Tarcísio sai em defesa de Bolsonaro: “Estamos juntos, presidente”
Governador de São Paulo afirmou que o ex-presidente nunca "compactuou com qualquer movimento que desconstrução do Estado democrático de Direito"
O governador de São Paulo, Tarcísio de Freitas (Republicanos), afirmou nesta quarta-feira, 19, que o ex-presidente Jair Bolsonaro (PL), denunciado pela Procuradoria-Geral da República (PGR) por liderar trama golpista após as eleições de 2022, “jamais compactuou com qualquer movimento que desconstrução do Estado democrático de Direito“.
“Jair Bolsonaro é a principal liderança política do Brasil. Este é um fato. Jair Bolsonaro jamais compactuou com qualquer movimento que visasse a desconstrução do estado democrático de direito. Este é outro fato.
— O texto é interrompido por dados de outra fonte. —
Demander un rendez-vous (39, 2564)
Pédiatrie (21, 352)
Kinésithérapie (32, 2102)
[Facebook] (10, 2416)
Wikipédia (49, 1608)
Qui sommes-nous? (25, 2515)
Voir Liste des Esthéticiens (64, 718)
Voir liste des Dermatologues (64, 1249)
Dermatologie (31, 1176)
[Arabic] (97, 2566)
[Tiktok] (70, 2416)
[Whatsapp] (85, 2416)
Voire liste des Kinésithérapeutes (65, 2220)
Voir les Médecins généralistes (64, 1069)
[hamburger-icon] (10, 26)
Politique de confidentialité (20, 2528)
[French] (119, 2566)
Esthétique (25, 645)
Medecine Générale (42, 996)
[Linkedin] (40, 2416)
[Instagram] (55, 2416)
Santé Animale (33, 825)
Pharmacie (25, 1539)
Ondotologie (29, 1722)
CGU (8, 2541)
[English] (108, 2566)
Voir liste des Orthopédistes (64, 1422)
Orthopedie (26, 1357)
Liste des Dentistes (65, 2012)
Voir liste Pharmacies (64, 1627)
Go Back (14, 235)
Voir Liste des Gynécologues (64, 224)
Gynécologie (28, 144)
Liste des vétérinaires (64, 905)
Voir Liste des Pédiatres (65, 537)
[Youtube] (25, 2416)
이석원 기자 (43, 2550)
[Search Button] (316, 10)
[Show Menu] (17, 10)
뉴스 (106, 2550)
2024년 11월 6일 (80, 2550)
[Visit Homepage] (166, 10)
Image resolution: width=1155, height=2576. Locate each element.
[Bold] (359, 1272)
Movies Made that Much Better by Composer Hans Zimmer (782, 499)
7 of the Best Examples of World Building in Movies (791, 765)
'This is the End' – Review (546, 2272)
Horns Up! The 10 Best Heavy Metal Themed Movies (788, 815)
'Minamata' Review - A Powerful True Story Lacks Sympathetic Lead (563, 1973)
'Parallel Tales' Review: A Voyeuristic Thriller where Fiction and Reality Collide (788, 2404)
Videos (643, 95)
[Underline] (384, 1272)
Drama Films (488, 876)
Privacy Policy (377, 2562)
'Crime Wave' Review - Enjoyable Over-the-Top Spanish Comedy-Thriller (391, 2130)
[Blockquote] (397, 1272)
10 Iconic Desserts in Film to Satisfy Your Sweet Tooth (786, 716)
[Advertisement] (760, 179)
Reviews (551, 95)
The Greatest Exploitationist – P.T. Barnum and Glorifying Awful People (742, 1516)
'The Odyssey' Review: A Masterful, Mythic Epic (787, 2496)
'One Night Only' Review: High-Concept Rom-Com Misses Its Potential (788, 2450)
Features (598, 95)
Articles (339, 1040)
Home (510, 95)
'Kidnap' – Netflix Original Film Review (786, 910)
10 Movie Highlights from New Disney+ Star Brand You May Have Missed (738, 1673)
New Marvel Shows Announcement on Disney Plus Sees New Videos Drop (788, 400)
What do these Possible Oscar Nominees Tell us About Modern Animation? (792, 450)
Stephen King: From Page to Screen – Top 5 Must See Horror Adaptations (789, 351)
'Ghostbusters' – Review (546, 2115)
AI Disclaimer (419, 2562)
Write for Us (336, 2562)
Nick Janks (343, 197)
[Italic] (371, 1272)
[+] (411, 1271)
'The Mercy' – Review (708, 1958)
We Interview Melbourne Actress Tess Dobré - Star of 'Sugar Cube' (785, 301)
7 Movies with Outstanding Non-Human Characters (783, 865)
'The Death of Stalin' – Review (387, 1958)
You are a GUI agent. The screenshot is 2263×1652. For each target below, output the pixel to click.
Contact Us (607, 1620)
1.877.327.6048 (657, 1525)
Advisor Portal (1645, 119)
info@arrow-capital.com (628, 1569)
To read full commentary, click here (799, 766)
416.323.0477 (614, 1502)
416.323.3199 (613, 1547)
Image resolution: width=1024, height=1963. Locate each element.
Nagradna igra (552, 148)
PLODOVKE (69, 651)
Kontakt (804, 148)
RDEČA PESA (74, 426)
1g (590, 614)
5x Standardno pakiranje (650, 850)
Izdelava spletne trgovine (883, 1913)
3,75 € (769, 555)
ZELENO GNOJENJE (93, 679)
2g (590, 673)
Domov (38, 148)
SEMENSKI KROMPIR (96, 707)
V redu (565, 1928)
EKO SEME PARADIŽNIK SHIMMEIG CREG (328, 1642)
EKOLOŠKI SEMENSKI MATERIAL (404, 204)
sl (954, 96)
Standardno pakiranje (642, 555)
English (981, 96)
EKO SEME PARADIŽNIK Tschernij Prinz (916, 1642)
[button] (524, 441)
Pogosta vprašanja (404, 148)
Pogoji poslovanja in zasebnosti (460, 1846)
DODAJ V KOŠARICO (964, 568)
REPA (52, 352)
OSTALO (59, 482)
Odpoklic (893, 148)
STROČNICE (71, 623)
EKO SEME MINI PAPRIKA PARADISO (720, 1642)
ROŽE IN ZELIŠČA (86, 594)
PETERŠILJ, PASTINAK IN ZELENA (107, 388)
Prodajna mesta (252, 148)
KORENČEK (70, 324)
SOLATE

Estamos juntos, presidente”, escreveu no X.
Nesta semana, Tarcísio mencionou Bolsonaro ao dizer que ele é a “maior liderança da direita” e negar que será candidato à Presidência em 2026.
Denúncia
Bolsonaro e mais 33 pessoas foram denunciados nesta terça-feira, 18.
No caso do ex-presidente, o PGR atribuiu a ele o cometimento de cinco crimes.
O SR. JAIR MESSIAS BOLSONARO pelos crimes de liderar organização criminosa armada (art. 2º, caput, §§2º, 3º e 4º, II, da Lei n. 12.850/2013), tentativa de abolição violenta do Estado Democrático de Direito (art. 359-L do CP), golpe de Estado (art. 359-M do CP), dano qualificado pela violência e grave ameaça, contra o patrimônio da União, e com considerável prejuízo para a vítima (art. 163, parágrafo único, I, III e IV, do CP), e deterioração de patrimônio tombado (art. 62, I, da Lei n. 9.605/1998), observadas as regras de concurso de pessoas (art. 29, caput, do CP) e concurso material”, denunciou o PGR.
Previsão do julgamento
O Supremo Tribunal Federal (STF) espera julgar a denúncia contra Bolsonaro pela trama golpista ainda em 2025.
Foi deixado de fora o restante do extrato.